2005 AMC 12A Problems/Problem 15

Problem

Let $\overline{AB}$ be a diameter of a circle and $C$ be a point on $\overline{AB}$ with $2 \cdot AC = BC$ . Let $D$ and $E$ be points on the circle such that $\overline{DC} \perp \overline{AB}$ and $\overline{DE}$ is a second diameter. What is the ratio of the area of $\triangle DCE$ to the area of $\triangle ABD$ ?

$(\text {A}) \ \frac {1}{6} \qquad (\text {B}) \ \frac {1}{4} \qquad (\text {C})\ \frac {1}{3} \qquad (\text {D}) \ \frac {1}{2} \qquad (\text {E})\ \frac {2}{3}$

Solution

Notice that the bases of both triangles are diameters of the circle. Hence the ratio of the areas is just the ratio of the heights of the triangles, or $\frac{CD}{CF}$ ( $F$ is the foot of the perpendicular from $C$ to $DE$ ).

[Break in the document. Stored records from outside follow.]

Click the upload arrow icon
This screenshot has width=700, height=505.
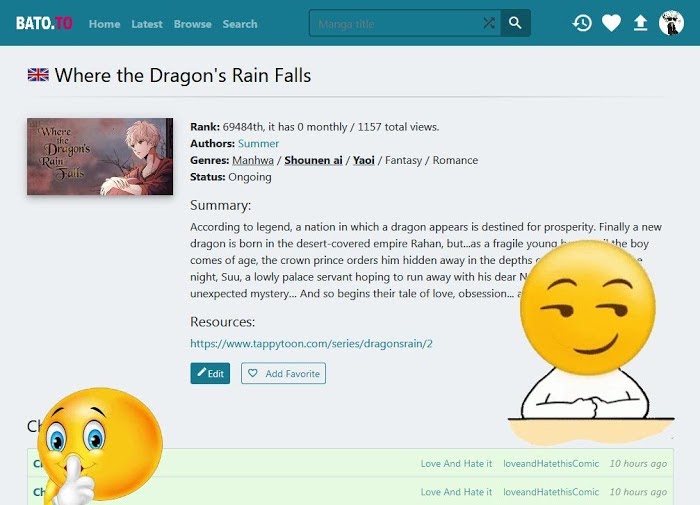click(641, 23)
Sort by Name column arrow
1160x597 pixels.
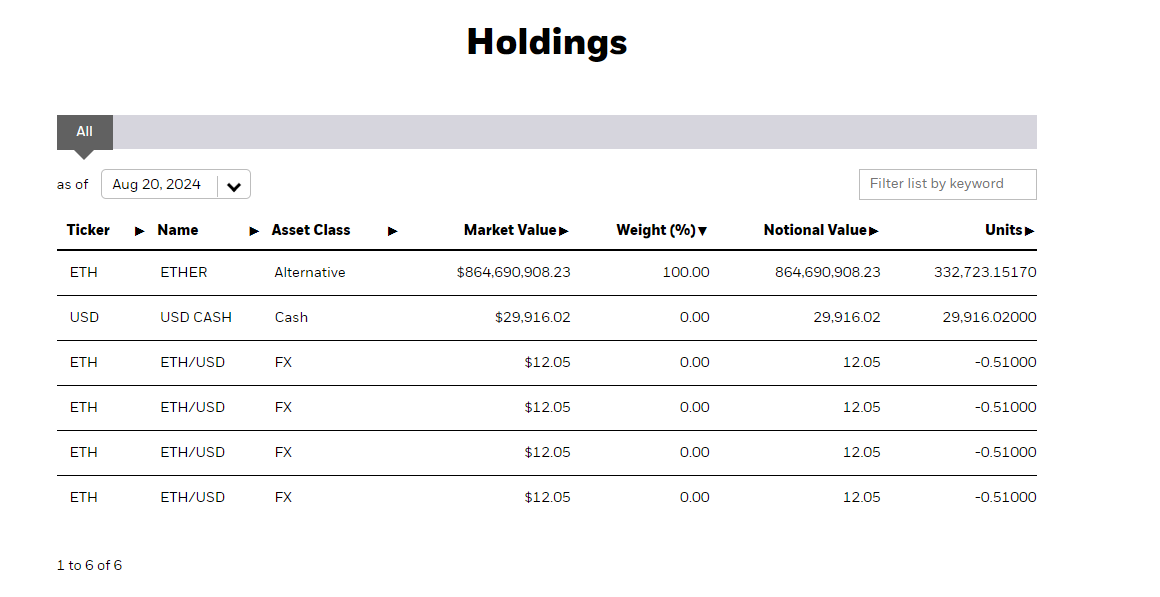(254, 232)
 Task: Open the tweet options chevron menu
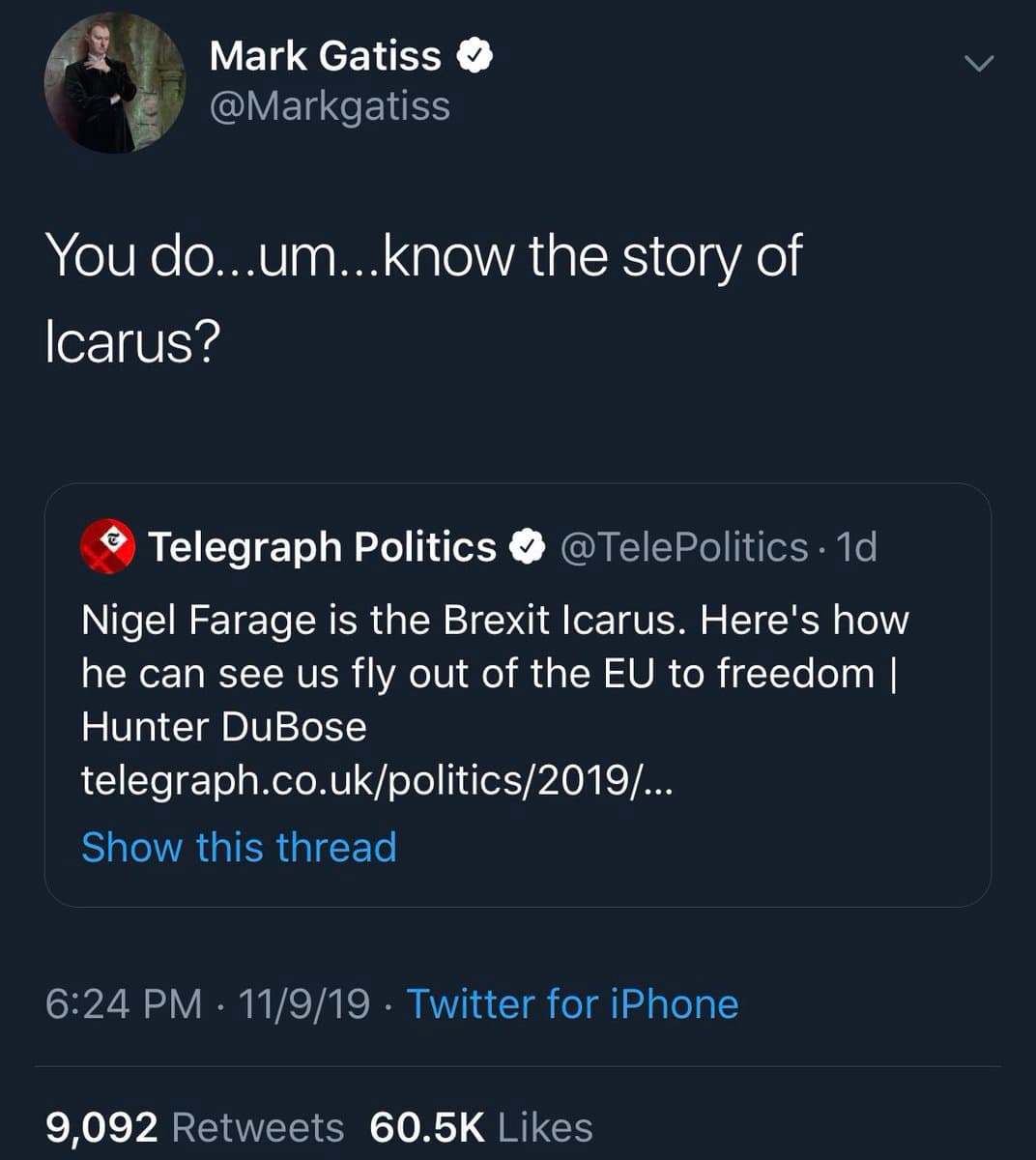[x=979, y=64]
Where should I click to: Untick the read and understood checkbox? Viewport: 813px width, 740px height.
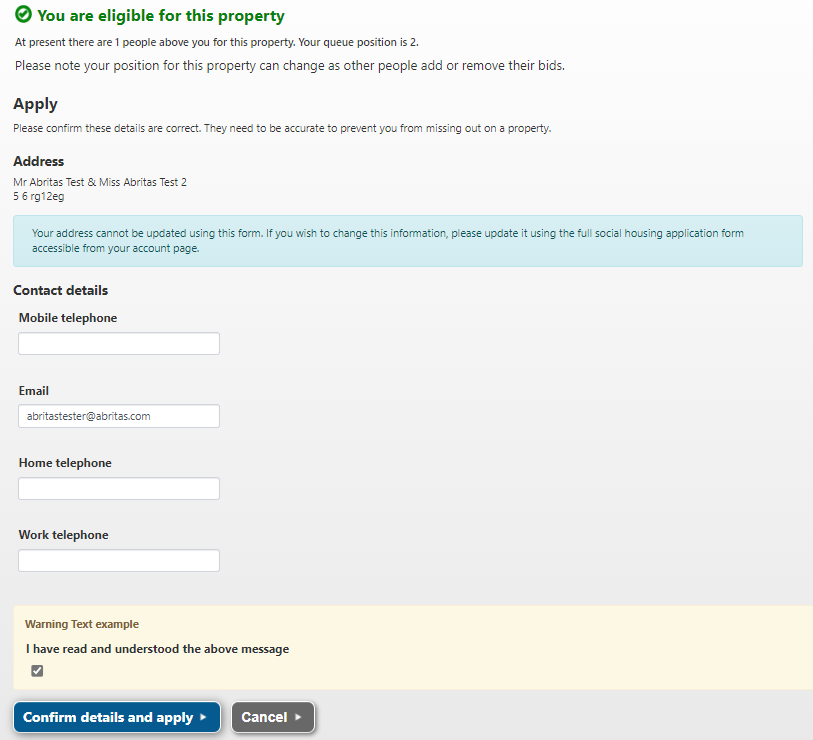37,671
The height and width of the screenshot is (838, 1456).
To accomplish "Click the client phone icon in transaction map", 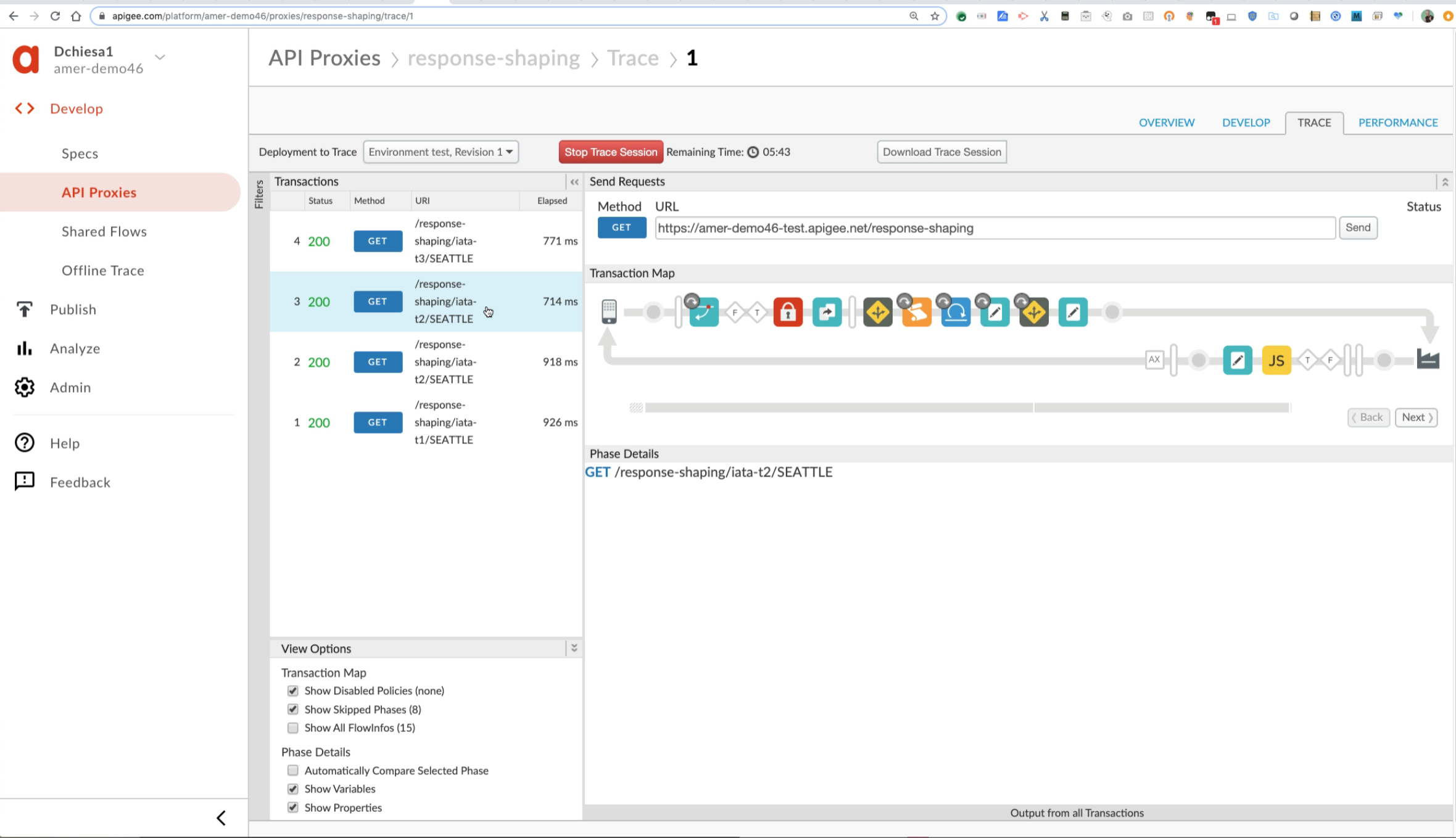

Call the radius $r$ . Then $AC = \frac 13(2r) = \frac 23r$ , $CO = \frac 13r$ . Using the Pythagorean Theorem in $\triangle OCD$ , we get $\frac{1}{3}r^2 + CD^2 = r^2 \Longrightarrow CD = \frac{2\sqrt{2}}3r$ .

Now we have to find $CF$ . Notice $\triangle OCD \sim \triangle OFC$ , so we can write the proportion:

$\frac{OF}{OC} = \frac{OC}{OD}$
$\frac{OF}{\frac{1}{3}r} = \frac{\frac{1}{3}r}{r}$
$OF = \frac 19r$

By the Pythagorean Theorem in $\triangle OFC$ , we have $\left(\frac{1}{9}r\right)^2 + CF^2 = \left(\frac{1}{3}r\right)^2 \Longrightarrow CF = \sqrt{\frac{8}{81}r^2} = \frac{2\sqrt{2}}{9}r$ .

Our answer is $\frac{CD}{CF} = \frac{\frac{2\sqrt{2}}{3}r}{\frac{2\sqrt{2}}{9}r} = \frac 13 \Longrightarrow \mathrm{(C)}$ .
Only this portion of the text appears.